A tranquilidade só chega no momento em que corro o fecho da mala. Respiro fundo, simultaneamente com alívio e satisfação. Olho em volta, despeço-me mentalmente, pego nas coisas, tranco a porta depois de sair.
Quando desço as escadas o meu espírito já está longe, precedendo-me no espaço e no tempo.
Sinto-me leve e feliz. Estou a caminho. Vou viajar.
Noite morna de Verão num ano qualquer. A lua sobe no horizonte, assomando por detrás da muralha do forte. Cheia e brilhante, deixa no mar de breu um rasto leitoso.
Os teus braços rodeiam os meus ombros, o teu rosto encostado ao meu, os dois olhando na mesma direcção.
Um cenário de paz, uma sensação de segurança, o meu coração preenchido e em sossego.
É isto a felicidade.
Noite fresca de Outono alguns meses depois. A lua mostra-se entre nuvens esparsas que mancham o céu num dégradé de tons cinzentos, pairando sobre os telhados. Cheia e com um halo à volta, prometendo chuva.
Estou atrás das vidraças, olhando as árvores e a serra, sentindo o frio da noite que se instala e as saudades dos braços que estão longe, roubados aos meus pelo dever.
Longe daqui há uma ilha onde a mesma lua se ergue atrás de um anfiteatro natural iluminado por milhares de luzes, e onde tu a prendes para sempre numa fotografia.
A minha felicidade está a mil quilómetros de distância.
Noite gélida de Inverno vários anos passados. A lua exibe-se sobre o rio e a ponte, atraindo os olhares. Cheia e bela, dona do céu nocturno.
Estou sozinha dentro do carro que conduzo rumo a mais uma noite longa. Já há muito tempo que não sei o que é sentir os teus braços à volta dos meus, desde que partiram para outros abraços.

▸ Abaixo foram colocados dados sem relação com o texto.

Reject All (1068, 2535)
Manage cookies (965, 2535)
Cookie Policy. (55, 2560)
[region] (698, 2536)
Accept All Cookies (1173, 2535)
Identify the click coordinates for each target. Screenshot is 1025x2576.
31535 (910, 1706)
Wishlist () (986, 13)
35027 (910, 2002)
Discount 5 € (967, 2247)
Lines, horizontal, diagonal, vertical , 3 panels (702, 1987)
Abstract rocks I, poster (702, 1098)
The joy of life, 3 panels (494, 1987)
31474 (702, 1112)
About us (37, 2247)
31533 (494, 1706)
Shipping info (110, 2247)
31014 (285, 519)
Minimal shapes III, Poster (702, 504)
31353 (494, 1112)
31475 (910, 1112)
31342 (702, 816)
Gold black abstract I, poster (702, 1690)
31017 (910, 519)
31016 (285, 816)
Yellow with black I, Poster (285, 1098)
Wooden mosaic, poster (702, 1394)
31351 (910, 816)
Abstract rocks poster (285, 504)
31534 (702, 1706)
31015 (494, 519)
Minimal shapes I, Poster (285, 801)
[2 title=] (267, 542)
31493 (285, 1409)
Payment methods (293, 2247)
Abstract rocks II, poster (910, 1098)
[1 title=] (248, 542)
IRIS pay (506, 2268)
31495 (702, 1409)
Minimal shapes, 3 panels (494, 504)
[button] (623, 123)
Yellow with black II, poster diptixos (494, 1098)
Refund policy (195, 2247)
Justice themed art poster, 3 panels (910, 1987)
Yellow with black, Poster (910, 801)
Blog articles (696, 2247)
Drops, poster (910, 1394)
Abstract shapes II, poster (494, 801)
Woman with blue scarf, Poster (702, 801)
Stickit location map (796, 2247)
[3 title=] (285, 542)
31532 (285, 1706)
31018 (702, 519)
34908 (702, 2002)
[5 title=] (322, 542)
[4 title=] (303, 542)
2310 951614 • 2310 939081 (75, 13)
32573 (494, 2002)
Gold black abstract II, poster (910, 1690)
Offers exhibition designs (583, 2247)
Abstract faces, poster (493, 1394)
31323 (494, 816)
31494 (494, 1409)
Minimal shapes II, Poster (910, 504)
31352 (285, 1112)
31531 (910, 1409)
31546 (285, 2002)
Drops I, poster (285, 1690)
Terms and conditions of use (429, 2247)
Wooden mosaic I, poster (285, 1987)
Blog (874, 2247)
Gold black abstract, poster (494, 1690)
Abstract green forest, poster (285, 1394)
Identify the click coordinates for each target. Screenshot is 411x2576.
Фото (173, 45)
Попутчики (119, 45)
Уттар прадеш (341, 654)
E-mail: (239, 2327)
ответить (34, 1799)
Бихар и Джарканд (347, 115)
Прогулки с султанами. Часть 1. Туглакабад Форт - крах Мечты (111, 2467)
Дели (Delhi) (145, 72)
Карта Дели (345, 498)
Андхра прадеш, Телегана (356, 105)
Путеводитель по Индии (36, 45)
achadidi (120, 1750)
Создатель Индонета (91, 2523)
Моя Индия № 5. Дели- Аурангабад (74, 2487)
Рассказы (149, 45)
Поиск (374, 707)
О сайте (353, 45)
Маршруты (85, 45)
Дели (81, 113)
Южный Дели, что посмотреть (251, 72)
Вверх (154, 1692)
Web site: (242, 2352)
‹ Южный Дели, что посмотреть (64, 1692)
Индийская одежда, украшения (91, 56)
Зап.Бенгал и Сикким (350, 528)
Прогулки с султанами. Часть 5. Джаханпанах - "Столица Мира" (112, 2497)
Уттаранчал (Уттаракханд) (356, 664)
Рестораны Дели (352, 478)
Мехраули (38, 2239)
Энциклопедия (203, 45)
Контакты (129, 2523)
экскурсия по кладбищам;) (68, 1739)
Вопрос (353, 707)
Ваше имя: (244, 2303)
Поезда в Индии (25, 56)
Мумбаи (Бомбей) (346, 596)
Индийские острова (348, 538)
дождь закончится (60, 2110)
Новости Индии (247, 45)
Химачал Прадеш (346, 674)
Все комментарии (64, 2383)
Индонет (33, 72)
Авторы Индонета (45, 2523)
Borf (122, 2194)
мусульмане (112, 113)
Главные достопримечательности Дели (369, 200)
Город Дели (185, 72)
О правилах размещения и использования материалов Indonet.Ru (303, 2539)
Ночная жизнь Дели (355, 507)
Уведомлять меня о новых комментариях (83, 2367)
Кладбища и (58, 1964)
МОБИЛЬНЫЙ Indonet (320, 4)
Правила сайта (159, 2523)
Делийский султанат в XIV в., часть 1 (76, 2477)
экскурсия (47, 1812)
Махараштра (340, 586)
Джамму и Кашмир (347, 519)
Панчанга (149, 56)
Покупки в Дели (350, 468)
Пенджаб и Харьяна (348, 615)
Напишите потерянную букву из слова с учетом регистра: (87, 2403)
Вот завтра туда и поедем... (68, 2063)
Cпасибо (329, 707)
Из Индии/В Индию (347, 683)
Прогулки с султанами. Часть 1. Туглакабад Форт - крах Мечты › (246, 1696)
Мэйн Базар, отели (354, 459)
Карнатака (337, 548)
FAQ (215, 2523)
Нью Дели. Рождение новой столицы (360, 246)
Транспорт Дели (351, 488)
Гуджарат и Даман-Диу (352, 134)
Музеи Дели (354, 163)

A noite está calma e eu conduzo descontraída, mas por vezes o pensamento foge-me para outras realidades.
O meu coração está adormecido e a felicidade é apenas sonhada.
Noite perfumada de Primavera num ano indefinido. A lua paira por cima das árvores, iluminando a noite. Cheia e provocante, enchendo a noite de promessas.
Passo o portão do parque e no espaço amplo e aberto do pátio empedrado distingo logo a tua silhueta. Dás-me um beijo de boas vindas e os teus braços fecham-se sobre as minhas costas.
Aspiro o teu cheiro ainda familiar e o mundo volta a fazer sentido.
A minha felicidade regressou. E a lua é (ainda e sempre) a mesma.